While the changes are small at an individual level, when applied to the U.S. population, the health impact is sizable, ranging from an estimated 19-54 million eliminated RTI sick days, 1-2 million averted antibiotic courses, and 3.5-4 million avoided missed workdays, according to the York Health Economics Consortium (YHEC) scenario and the Cochrane scenario, respectively.

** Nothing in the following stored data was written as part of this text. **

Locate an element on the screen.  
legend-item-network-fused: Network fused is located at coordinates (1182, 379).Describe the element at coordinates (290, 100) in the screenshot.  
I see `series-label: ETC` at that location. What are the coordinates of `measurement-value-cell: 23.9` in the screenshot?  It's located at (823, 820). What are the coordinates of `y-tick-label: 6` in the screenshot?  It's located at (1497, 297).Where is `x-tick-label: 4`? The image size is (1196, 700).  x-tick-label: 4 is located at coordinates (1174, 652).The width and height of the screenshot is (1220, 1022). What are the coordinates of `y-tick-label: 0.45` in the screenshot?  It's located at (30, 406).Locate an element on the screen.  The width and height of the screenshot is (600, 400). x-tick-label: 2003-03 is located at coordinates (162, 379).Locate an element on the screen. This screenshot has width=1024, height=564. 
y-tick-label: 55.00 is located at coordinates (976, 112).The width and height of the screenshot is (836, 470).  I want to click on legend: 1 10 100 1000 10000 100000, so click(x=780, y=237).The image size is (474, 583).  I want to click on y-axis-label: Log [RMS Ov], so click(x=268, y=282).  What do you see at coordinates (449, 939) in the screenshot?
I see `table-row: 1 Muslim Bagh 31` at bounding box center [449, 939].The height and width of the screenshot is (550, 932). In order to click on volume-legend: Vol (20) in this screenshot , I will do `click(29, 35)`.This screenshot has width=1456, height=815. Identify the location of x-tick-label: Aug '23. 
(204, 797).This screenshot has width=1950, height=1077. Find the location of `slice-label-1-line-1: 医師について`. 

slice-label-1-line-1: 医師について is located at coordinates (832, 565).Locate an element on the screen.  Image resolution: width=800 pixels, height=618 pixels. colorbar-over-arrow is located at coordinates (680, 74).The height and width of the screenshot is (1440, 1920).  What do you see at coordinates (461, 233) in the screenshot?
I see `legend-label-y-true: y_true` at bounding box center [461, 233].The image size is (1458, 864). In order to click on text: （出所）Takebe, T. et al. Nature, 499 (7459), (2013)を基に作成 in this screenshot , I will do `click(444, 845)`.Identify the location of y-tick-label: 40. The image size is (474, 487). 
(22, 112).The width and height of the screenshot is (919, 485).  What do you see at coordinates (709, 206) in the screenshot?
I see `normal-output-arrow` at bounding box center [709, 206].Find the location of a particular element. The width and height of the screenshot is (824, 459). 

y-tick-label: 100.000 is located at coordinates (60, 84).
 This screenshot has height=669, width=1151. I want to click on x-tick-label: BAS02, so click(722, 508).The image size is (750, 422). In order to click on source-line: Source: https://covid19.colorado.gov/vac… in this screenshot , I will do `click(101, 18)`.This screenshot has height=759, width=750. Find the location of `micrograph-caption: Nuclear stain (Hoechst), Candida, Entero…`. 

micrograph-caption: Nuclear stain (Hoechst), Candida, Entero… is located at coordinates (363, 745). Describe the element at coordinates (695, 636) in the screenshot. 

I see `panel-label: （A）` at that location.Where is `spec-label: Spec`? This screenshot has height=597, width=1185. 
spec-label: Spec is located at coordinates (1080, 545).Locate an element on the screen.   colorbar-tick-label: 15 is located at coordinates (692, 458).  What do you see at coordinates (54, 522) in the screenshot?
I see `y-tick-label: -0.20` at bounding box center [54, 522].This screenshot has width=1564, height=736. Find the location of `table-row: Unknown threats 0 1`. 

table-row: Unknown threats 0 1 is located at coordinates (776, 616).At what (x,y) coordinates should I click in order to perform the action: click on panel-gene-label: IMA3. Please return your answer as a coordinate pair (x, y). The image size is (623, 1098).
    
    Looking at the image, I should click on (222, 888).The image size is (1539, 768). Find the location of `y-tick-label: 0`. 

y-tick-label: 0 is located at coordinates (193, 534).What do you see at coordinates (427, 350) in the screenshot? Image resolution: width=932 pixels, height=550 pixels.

The Cochrane scenario showed a higher overall impact on public health due to the fact that it considered both a shorter RTI duration and a reduced RTI incidence.

In terms of cost savings, the impact of avoided RTI events, translated to the U.S. population, represented a potential total amount of approximately $1.4 billion, of which $370 million represents savings for the healthcare payer.

 

Prebiotics: The Perfect Probiotic Partner

The prebiotic fiber inulin is having its moment in the sun thanks to strong consumer desire for less sugar, for more protein, and for products that support digestive wellness, according to Mellentin.

“Inulin has become a success as a natural sugar replacer, used in an ever-growing number of products, and its presence means that companies can also flag up the enhanced fiber content on the label,” he says.

Sales of breakfast cereals have suffered in recent years, both from the lower sugar and lower carb trends, but many brands are discovering that they can gain sales in a challenging market by using inulin to offer both a digestive wellness benefit and a low-sugar promise, “two of the biggest consumer growth trends,” Mellentin claims.

Troo Granola, for example, uses inulin syrup in its products because it serves both as a prebiotic fiber and a sweetener, giving a more appealing taste to consumers while keeping the sugar low.

“For companies who choose to use inulin in their brands for digestive benefits, a big plus is that it delivers a ‘feel-the benefit’ effect-one of the most compelling reasons for someone to keep buying a product and one of the biggest marketing advantages you can have,” says Mellentin.

“These benefits have caused demand for inulin to surge. The number of products launched that feature inulin doubled between 2012 and 2019,” he adds.

References:

  1. Lenoir-Wijnkoop I et al. “Probiotics reduce health care cost and societal impact of flu-like respiratory tract infections in the USA: An economic modeling study.” Frontiers in Pharmacology. Published online August 28, 2019.